#### Task details
List as numbered items the lines of the data starting at the line containing "Viewport: 593px width, 393px" and ending at the line containing "Looking at the screenshot, I should click(x=485, y=136).", both included, and omit any blank lines.

Target pointing data
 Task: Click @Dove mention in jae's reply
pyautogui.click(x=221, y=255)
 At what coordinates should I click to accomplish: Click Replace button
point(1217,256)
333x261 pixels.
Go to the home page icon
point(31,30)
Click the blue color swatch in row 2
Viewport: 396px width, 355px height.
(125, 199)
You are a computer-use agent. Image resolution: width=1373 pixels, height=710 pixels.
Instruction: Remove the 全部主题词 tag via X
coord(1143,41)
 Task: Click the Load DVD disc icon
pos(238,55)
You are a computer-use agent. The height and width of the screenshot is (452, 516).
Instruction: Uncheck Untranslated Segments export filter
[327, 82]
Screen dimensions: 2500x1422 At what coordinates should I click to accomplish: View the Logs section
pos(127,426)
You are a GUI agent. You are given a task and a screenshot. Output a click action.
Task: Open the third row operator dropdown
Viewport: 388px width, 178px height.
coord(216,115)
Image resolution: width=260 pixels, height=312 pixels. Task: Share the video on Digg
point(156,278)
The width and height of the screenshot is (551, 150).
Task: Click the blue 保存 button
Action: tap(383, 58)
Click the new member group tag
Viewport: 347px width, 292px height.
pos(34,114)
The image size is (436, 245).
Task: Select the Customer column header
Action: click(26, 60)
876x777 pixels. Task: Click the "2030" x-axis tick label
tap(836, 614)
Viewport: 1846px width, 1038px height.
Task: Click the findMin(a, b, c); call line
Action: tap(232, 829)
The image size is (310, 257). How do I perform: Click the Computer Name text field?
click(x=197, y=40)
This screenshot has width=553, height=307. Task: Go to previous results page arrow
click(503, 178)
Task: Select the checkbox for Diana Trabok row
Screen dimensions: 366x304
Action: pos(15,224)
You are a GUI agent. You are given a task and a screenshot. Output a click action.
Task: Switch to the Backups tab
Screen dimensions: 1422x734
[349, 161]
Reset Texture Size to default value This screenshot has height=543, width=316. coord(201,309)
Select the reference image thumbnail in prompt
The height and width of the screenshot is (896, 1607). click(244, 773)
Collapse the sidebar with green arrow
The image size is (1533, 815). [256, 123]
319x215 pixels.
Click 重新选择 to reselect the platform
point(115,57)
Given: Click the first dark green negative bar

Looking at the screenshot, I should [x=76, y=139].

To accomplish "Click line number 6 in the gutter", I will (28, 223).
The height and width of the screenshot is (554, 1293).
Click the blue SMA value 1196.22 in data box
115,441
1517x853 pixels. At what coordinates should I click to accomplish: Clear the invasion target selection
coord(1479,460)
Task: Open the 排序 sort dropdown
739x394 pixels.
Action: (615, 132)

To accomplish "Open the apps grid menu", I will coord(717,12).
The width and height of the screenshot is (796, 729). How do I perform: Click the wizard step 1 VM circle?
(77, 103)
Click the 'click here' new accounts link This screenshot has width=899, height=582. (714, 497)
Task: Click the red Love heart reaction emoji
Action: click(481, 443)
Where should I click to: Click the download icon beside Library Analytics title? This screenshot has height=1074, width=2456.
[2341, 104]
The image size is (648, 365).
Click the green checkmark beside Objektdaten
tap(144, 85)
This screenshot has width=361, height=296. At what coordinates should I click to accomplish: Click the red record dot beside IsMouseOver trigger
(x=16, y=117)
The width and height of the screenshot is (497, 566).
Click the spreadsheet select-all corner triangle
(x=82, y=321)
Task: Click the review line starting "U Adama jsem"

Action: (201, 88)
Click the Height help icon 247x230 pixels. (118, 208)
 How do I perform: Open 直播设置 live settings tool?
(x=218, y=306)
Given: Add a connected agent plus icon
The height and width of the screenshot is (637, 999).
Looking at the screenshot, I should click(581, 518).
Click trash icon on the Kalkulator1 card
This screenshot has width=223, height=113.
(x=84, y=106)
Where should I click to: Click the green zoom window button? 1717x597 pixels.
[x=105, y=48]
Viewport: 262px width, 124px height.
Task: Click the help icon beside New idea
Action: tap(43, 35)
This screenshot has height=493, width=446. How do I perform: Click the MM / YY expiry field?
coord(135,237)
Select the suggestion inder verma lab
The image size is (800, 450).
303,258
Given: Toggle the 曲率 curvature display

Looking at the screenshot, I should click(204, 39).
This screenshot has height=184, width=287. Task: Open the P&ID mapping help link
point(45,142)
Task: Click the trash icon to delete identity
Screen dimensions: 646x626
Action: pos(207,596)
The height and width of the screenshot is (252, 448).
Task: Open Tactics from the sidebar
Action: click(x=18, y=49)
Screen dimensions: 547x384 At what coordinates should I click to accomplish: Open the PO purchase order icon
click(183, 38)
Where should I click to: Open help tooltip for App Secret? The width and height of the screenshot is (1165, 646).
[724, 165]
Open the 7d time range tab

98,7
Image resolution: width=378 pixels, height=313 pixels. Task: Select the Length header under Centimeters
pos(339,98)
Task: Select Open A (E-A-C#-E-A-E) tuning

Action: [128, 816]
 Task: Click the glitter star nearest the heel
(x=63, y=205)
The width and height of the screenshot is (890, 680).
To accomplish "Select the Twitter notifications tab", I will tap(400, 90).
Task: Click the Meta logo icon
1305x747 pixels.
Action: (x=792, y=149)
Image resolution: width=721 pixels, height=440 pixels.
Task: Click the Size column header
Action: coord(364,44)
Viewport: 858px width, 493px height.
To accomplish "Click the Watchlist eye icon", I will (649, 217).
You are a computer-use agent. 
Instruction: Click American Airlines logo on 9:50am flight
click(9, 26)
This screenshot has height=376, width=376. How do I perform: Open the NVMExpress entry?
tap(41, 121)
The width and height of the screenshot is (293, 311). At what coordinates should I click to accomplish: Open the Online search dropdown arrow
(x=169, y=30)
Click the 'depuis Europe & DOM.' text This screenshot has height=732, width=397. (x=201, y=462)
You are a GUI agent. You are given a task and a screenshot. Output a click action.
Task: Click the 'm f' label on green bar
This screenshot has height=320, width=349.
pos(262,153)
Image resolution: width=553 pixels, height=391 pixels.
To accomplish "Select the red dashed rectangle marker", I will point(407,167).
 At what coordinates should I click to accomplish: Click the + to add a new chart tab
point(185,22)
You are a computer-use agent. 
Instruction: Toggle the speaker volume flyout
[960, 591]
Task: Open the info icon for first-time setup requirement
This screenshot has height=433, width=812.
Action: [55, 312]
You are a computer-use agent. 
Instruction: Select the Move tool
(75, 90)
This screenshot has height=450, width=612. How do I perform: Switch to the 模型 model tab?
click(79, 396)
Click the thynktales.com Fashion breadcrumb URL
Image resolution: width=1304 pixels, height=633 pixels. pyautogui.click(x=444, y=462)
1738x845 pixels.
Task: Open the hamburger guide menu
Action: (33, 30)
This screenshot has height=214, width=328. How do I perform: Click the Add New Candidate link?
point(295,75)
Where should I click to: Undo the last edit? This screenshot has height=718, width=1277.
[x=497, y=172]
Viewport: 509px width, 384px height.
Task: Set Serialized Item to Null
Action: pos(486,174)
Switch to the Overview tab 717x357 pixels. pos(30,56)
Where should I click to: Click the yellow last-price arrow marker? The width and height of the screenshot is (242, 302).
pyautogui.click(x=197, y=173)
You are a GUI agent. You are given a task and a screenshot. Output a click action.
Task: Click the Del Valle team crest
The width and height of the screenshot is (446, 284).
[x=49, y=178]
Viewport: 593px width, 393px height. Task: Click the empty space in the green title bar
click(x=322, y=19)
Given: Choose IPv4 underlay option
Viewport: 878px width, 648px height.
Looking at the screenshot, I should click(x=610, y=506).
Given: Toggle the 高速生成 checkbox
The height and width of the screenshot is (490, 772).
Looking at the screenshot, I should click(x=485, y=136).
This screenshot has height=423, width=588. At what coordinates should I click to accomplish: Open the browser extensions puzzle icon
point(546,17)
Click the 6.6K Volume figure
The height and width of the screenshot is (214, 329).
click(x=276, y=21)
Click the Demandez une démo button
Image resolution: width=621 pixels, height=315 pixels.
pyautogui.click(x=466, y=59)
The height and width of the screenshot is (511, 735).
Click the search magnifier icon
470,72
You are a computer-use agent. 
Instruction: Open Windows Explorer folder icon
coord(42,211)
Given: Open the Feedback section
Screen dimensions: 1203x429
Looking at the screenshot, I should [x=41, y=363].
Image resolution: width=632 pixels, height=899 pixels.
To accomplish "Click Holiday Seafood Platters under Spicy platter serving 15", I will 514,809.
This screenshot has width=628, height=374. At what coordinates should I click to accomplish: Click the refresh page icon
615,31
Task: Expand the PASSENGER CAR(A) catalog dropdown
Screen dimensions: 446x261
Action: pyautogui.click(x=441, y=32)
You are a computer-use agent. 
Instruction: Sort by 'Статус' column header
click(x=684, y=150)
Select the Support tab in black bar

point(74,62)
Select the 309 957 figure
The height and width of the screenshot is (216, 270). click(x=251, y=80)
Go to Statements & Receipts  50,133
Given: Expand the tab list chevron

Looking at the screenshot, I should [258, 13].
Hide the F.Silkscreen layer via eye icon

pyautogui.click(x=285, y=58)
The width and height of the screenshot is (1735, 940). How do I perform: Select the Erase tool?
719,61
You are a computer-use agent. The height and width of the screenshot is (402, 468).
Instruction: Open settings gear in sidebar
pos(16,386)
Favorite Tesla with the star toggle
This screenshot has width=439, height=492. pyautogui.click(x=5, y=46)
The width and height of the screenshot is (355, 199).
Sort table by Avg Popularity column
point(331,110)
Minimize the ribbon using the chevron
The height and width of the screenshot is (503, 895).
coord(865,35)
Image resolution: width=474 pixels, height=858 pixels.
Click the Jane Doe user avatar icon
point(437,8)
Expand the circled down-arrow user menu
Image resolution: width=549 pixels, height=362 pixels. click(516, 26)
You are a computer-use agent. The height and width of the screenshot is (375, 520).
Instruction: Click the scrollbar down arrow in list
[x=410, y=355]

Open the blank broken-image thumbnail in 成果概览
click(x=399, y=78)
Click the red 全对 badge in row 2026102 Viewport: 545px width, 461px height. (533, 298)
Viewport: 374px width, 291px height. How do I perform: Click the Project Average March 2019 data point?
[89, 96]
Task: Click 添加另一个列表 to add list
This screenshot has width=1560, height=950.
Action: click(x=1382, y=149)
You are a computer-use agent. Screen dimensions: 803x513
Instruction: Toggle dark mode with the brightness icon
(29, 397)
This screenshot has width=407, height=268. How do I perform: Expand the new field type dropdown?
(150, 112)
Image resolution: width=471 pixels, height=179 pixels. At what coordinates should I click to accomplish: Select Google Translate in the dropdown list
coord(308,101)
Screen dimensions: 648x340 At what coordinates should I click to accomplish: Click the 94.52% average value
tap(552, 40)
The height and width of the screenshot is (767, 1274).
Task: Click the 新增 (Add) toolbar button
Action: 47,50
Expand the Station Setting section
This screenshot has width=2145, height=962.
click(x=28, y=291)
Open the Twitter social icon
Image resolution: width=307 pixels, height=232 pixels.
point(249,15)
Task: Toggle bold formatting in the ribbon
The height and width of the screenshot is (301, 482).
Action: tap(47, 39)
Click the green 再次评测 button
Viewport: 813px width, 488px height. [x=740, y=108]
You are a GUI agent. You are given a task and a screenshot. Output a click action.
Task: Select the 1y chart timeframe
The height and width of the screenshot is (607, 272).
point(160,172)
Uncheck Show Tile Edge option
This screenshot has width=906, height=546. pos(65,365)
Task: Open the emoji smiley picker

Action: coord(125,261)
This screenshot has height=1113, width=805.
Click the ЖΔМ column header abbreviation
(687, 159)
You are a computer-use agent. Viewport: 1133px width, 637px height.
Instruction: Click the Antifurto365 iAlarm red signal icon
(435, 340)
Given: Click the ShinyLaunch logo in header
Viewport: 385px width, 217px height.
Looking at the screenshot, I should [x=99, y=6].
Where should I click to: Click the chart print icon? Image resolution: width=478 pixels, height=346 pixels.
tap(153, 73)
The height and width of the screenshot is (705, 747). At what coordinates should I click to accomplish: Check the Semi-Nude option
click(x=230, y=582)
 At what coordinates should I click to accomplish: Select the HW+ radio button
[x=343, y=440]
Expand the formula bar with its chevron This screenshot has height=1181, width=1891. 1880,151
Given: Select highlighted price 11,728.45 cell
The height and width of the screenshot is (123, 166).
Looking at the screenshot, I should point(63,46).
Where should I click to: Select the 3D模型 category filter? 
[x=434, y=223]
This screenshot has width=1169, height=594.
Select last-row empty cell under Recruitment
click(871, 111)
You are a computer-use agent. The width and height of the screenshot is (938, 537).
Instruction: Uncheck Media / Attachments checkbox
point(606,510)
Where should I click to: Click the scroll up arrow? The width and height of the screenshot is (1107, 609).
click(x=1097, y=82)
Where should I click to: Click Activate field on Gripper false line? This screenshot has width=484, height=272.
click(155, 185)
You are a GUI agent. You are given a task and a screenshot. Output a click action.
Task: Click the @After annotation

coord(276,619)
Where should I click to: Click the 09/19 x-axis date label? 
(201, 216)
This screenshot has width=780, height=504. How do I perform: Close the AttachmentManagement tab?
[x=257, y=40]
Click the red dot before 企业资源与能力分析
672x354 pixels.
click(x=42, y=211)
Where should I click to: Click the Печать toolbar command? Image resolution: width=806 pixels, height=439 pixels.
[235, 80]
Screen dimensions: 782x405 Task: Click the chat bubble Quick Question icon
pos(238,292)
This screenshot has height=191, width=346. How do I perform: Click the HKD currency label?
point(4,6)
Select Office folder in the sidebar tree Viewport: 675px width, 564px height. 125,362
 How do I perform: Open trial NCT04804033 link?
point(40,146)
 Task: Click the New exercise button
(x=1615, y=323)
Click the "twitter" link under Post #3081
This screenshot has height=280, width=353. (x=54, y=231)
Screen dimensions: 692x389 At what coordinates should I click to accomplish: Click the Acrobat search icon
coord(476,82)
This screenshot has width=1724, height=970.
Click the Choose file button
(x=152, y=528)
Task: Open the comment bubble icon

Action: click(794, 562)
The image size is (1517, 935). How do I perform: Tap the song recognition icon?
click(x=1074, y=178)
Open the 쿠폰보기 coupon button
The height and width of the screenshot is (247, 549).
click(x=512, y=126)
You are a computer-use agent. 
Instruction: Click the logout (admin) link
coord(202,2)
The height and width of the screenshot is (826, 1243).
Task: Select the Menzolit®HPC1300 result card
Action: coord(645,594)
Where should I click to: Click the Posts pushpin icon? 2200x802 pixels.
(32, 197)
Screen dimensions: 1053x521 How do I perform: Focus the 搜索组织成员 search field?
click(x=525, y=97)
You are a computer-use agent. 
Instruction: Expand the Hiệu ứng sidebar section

#### In response
1. Viewport: 593px width, 393px height. Task: Click the empty space in the green title bar
2. click(x=322, y=19)
3. Given: Choose IPv4 underlay option
4. Viewport: 878px width, 648px height.
5. Looking at the screenshot, I should click(x=610, y=506).
6. Given: Toggle the 高速生成 checkbox
7. The height and width of the screenshot is (490, 772).
8. Looking at the screenshot, I should click(x=485, y=136).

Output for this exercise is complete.